(Collected data)
[Start of Attachment]
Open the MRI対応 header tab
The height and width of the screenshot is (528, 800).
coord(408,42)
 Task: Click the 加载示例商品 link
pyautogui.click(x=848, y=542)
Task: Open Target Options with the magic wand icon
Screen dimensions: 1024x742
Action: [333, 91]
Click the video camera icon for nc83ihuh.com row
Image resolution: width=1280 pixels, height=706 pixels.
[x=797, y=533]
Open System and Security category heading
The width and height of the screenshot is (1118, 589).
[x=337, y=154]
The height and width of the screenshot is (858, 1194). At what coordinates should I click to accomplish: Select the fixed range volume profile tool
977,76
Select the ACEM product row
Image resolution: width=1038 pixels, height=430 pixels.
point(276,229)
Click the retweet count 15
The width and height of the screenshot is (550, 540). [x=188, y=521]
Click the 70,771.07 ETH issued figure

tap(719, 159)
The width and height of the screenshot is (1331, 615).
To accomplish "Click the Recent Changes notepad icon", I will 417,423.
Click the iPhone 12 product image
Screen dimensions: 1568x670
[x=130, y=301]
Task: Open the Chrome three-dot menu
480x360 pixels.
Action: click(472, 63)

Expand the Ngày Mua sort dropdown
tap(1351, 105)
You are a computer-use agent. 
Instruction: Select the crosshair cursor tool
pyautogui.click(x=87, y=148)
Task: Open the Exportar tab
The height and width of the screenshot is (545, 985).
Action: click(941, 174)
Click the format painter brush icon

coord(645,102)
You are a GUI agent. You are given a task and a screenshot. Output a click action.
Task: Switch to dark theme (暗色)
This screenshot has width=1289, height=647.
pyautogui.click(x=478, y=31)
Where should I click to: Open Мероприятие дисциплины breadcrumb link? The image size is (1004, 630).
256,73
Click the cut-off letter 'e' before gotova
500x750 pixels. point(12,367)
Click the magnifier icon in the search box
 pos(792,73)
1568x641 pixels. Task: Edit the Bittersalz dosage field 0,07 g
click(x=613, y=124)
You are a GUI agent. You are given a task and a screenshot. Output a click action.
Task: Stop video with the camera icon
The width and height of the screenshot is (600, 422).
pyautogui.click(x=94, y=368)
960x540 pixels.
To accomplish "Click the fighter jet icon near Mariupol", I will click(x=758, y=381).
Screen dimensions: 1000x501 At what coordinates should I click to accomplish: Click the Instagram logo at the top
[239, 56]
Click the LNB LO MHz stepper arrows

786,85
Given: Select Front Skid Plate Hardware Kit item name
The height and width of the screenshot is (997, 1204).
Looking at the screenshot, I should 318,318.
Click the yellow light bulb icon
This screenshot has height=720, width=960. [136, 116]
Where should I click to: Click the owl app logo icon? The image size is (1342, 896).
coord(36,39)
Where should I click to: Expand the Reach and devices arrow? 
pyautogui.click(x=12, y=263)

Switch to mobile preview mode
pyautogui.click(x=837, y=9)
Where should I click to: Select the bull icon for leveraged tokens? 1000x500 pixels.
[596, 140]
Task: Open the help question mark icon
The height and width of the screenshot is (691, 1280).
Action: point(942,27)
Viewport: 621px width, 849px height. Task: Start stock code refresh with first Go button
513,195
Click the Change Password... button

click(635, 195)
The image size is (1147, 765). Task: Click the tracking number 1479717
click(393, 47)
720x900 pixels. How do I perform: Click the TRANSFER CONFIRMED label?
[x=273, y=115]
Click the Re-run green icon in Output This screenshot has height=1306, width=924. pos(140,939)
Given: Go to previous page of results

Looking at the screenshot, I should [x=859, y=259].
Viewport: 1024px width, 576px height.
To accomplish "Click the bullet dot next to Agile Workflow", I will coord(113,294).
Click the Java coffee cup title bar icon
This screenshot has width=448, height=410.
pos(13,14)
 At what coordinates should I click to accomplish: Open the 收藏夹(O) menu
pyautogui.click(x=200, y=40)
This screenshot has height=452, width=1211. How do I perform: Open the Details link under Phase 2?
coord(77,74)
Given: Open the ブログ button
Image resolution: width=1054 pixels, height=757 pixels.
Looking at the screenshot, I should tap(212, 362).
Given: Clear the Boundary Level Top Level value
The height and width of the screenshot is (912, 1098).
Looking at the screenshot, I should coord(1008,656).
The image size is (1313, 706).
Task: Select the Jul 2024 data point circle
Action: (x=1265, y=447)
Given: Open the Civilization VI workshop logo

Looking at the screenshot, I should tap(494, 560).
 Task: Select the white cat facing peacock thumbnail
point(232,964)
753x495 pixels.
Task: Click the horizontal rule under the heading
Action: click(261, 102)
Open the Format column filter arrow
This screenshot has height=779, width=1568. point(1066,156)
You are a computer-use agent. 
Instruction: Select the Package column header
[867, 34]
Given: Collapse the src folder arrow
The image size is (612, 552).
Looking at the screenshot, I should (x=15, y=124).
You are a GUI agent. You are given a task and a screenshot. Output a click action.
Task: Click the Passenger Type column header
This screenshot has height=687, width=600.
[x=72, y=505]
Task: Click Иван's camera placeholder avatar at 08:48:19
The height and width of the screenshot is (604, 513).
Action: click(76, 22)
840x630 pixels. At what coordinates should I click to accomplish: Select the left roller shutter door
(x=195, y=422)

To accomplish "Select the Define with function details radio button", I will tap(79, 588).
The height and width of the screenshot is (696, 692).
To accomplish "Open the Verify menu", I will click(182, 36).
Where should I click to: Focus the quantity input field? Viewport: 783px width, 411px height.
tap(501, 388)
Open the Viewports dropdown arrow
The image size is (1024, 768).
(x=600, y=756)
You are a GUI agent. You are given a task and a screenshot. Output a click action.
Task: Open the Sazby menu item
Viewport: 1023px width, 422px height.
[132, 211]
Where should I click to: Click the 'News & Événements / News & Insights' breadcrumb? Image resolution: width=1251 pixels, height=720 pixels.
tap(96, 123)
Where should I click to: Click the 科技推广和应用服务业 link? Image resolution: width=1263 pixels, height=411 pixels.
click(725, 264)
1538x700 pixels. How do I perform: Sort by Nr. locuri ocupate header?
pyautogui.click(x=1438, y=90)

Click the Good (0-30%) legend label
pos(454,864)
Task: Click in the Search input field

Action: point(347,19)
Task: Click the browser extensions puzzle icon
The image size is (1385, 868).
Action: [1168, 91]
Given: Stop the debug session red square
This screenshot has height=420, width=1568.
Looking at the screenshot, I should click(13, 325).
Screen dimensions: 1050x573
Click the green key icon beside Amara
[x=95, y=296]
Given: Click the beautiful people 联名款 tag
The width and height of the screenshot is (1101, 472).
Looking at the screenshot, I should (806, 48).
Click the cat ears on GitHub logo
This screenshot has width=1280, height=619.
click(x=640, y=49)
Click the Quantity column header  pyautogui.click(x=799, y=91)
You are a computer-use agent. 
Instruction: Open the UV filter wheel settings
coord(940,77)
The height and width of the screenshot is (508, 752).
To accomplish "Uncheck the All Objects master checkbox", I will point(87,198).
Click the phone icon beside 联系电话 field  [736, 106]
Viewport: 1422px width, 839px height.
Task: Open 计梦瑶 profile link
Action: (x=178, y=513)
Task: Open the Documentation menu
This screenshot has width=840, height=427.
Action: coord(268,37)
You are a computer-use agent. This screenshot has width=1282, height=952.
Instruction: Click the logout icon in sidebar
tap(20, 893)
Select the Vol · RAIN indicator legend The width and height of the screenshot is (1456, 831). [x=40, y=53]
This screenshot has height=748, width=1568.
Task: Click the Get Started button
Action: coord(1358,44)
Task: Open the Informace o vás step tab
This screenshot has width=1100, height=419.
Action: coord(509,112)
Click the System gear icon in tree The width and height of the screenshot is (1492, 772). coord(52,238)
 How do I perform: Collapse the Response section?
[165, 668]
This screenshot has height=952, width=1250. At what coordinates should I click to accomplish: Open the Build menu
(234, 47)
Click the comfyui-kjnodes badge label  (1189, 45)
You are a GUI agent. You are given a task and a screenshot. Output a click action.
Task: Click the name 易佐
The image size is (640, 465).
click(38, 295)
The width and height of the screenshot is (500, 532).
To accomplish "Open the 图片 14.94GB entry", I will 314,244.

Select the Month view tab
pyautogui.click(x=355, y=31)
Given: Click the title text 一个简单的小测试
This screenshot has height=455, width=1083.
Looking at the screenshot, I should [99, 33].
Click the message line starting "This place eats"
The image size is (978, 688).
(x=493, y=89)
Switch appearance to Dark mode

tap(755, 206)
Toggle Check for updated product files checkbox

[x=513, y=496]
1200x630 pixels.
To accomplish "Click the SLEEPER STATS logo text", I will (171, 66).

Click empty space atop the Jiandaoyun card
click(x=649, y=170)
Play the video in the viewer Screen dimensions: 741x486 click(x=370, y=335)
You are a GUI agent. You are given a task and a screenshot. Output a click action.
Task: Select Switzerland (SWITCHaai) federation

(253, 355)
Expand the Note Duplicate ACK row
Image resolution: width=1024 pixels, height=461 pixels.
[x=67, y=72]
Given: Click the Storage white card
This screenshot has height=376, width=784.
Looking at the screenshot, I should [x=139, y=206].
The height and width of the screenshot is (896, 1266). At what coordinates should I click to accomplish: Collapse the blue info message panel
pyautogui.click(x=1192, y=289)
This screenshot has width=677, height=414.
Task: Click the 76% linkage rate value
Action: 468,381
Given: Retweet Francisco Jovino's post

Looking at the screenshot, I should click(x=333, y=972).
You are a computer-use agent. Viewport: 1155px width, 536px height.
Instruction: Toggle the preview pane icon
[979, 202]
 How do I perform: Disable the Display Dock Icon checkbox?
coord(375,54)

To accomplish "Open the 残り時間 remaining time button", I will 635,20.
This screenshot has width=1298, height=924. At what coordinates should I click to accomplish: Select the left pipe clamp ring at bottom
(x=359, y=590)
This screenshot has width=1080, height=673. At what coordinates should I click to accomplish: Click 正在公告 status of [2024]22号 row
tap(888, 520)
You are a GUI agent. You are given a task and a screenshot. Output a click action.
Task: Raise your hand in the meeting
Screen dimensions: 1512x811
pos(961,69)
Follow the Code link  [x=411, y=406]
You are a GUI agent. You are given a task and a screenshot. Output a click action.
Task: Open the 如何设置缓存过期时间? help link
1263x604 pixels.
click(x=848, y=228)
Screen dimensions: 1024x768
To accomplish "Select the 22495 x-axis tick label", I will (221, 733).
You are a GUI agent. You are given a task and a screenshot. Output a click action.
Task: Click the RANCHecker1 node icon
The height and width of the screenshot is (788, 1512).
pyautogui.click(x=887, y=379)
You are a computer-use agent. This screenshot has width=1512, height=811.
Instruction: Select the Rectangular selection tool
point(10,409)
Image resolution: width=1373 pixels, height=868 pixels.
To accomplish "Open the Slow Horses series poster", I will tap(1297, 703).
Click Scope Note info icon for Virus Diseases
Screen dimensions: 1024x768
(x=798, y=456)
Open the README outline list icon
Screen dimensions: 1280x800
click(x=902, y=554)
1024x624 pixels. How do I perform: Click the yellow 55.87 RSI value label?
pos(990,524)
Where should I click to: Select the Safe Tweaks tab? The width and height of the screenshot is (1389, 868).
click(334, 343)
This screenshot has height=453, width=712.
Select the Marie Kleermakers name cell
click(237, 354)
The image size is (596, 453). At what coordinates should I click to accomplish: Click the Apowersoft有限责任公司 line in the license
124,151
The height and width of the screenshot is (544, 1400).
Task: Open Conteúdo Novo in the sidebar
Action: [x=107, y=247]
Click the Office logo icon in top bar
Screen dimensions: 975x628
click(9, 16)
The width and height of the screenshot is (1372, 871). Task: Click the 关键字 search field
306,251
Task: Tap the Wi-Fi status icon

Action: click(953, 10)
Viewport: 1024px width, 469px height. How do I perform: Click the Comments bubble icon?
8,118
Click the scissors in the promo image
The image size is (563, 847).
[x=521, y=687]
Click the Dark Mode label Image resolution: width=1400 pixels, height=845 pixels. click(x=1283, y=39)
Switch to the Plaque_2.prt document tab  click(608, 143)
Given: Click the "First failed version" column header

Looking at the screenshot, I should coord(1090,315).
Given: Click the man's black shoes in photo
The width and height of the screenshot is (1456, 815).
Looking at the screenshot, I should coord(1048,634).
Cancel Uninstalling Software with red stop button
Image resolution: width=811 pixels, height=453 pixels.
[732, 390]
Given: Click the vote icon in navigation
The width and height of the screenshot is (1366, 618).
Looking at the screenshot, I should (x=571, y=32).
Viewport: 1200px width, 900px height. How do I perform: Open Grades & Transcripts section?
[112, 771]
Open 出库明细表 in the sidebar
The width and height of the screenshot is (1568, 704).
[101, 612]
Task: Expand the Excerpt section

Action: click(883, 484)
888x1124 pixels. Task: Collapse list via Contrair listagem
[End of Attachment]
== Work task ==
Your answer should consist of every line from the entries that holds "camera".

== Output ==
Click the video camera icon for nc83ihuh.com row
Task: Stop video with the camera icon
Task: Click Иван's camera placeholder avatar at 08:48:19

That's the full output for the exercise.